Santi's New York Pizza on Radio Road drew three high-severity violations: an employee not reporting illness symptoms, inadequate shellfish identification records, and a failure to follow parasite destruction procedures. A pizza operation with shellfish traceability failures and parasite protocol gaps is serving raw-bar-level risk without the raw-bar-level scrutiny.
Food and Thought 2 on Airport Pulling Road North was cited for no allergen awareness, food contact surfaces not properly cleaned or sanitized, and an employee not reporting illness symptoms, plus one intermediate violation for inadequate toilet facilities.
Whiskey Park on Mercantile Avenue drew the week's lightest high-severity load with two citations, food contact surfaces not properly cleaned and no consumer advisory for raw or undercooked foods, plus an intermediate violation for inadequate ventilation and lighting.
What These Violations Mean
The most frequently cited high-severity violation this week was food contact surfaces not properly cleaned or sanitized, which appeared at six facilities including Nacho Mama's, Champion Billiards, Marco Prime, Wyndemere Country Club, Bleu Provence Cove, and Food and Thought 2. Cutting boards, prep tables, and slicers that are not properly sanitized become transfer points for bacteria between raw and ready-to-eat foods. The contamination is invisible, and the customer has no way to know.
Employee illness reporting failures appeared at five facilities: Nacho Mama's, Barbatella, Keewaydins, Santi's New York Pizza, and Food and Thought 2. Norovirus, the most common cause of foodborne illness outbreaks in restaurant settings, spreads most efficiently when a sick employee handles food. A kitchen without a functioning illness reporting system is a kitchen that relies on workers to self-report, which studies consistently show does not happen reliably, especially when workers fear losing a shift.
Three facilities, Nacho Mama's, Marco Prime, and Bleu Provence Cove, were cited for food from unapproved or unknown sources. This violation is not about food quality in the moment. It is about what happens after someone gets sick. Without supplier documentation, public health investigators cannot trace the contaminated batch, cannot issue a recall, and cannot stop others from eating the same product.

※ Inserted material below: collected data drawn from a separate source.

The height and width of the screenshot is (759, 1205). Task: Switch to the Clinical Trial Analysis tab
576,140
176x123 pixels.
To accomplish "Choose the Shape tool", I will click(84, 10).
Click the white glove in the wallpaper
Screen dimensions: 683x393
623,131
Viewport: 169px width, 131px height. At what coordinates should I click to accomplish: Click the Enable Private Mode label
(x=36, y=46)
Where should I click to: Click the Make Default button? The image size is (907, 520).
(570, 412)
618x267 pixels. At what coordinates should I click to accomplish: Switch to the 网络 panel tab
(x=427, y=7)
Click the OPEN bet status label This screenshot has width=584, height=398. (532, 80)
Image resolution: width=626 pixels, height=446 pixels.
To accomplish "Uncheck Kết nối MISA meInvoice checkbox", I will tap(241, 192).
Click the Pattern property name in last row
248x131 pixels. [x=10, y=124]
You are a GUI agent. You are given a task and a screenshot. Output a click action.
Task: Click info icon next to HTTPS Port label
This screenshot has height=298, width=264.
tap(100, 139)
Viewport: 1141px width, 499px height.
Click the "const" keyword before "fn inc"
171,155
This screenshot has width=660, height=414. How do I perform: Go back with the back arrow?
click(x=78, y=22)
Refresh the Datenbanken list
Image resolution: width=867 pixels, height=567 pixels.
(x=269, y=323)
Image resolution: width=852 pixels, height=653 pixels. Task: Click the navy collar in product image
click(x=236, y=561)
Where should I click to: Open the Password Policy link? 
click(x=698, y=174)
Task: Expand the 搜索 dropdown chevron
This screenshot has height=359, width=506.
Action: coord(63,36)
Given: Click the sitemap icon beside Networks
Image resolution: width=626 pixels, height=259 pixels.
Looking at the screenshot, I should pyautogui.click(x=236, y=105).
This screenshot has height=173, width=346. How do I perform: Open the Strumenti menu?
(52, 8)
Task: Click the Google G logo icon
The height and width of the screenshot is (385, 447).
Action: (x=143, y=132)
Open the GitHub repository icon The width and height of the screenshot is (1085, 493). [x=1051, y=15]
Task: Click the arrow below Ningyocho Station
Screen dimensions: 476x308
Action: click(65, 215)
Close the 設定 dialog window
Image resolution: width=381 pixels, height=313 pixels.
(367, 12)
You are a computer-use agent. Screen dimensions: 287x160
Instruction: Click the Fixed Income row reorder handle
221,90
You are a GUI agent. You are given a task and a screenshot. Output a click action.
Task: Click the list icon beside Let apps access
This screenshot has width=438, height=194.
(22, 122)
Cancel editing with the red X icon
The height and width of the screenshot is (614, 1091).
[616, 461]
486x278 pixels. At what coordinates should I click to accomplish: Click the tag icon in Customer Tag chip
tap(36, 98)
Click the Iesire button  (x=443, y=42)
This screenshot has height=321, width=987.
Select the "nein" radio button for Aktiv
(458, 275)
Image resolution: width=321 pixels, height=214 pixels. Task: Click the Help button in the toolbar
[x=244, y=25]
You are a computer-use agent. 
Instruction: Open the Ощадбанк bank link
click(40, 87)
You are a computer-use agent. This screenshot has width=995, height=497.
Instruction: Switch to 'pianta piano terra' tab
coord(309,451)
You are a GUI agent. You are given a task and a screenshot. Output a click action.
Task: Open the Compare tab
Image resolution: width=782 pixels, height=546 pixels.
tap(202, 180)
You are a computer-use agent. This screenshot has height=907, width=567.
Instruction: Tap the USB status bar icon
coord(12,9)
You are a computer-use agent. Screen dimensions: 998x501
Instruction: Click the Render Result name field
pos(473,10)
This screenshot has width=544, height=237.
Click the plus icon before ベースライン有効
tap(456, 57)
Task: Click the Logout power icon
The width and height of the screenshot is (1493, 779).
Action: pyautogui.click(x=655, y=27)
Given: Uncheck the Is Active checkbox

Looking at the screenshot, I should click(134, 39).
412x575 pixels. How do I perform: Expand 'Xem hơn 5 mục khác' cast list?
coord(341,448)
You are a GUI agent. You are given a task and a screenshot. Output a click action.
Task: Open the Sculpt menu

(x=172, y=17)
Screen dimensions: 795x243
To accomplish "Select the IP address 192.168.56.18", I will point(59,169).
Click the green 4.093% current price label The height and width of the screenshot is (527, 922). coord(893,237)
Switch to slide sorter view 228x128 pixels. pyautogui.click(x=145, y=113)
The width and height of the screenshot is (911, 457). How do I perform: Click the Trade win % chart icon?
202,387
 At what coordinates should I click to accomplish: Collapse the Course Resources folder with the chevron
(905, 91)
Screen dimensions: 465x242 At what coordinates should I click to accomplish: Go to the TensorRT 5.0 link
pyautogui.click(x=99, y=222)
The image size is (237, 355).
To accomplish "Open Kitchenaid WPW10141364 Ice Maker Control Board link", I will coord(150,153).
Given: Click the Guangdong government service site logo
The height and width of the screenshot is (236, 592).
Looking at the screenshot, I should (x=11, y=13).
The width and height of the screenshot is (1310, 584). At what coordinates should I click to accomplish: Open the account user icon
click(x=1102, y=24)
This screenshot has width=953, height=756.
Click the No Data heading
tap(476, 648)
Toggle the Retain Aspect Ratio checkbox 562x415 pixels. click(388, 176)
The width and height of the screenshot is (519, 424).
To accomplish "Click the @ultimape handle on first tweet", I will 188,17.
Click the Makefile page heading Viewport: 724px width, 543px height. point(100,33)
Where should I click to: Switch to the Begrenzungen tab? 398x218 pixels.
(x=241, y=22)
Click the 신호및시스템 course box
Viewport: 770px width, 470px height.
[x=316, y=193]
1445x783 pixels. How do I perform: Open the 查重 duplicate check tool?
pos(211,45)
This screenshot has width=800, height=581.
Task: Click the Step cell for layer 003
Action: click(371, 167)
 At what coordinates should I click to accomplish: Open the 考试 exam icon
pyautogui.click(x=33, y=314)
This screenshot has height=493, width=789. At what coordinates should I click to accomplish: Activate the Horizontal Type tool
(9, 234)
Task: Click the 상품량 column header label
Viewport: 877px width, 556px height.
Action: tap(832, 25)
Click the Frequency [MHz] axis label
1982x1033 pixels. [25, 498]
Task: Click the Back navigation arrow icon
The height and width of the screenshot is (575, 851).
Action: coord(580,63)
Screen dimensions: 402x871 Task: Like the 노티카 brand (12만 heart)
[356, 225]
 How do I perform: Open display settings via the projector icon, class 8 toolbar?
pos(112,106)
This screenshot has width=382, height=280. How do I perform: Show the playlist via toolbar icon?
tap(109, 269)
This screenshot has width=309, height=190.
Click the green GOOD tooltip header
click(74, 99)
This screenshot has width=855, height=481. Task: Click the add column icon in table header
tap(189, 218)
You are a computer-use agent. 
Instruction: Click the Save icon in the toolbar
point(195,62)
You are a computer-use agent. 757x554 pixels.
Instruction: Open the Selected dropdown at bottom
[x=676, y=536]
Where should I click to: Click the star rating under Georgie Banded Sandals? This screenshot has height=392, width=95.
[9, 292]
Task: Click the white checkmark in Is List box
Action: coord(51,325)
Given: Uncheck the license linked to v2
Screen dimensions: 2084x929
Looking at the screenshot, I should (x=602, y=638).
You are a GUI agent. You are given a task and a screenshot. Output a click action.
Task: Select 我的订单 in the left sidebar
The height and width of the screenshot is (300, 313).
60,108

Parasite destruction failures at Barbatella, Wyndemere Country Club, and Santi's New York Pizza represent a different category of risk. Anisakis, a parasitic roundworm found in raw or undercooked fish, causes severe abdominal pain and can require surgical removal. The FDA protocol is specific: fish served raw or undercooked must be frozen to a precise temperature for a defined period before service. Skipping that step is not a labeling issue. It is a direct exposure pathway.
The Longer Record
The data does not provide prior inspection counts for the facilities featured this week, which limits the ability to place these findings in a multi-year context. What the single-week snapshot does show is a county where 12 of 32 inspected facilities, more than one in three, carried two or more high-severity violations in the same seven-day period.
The geographic spread is notable. Naples and Marco Island both appeared repeatedly on the worst-performers list, and the violations were not concentrated in one cuisine type or price point. Wyndemere Country Club, a private club setting, and Champion Billiards, a bar and entertainment venue, drew the same number of high-severity violations. Barbatella, a sit-down Italian restaurant on Naples' restaurant row, recorded food not cooked to minimum temperature alongside a fine-dining steakhouse citing unapproved food sources two miles away on Marco Island.
What connects these facilities is not their price point or their neighborhood. It is the absence of the most basic management controls: written health policies, functioning handwashing infrastructure, and documentation that the food on the plate came from a source someone can name.
Santi's New York Pizza on Radio Road was cited for both shellfish traceability failures and parasite destruction protocol gaps. A pizzeria sourcing and serving shellfish without the records to show where that shellfish came from is a facility one sick customer away from an investigation it cannot assist.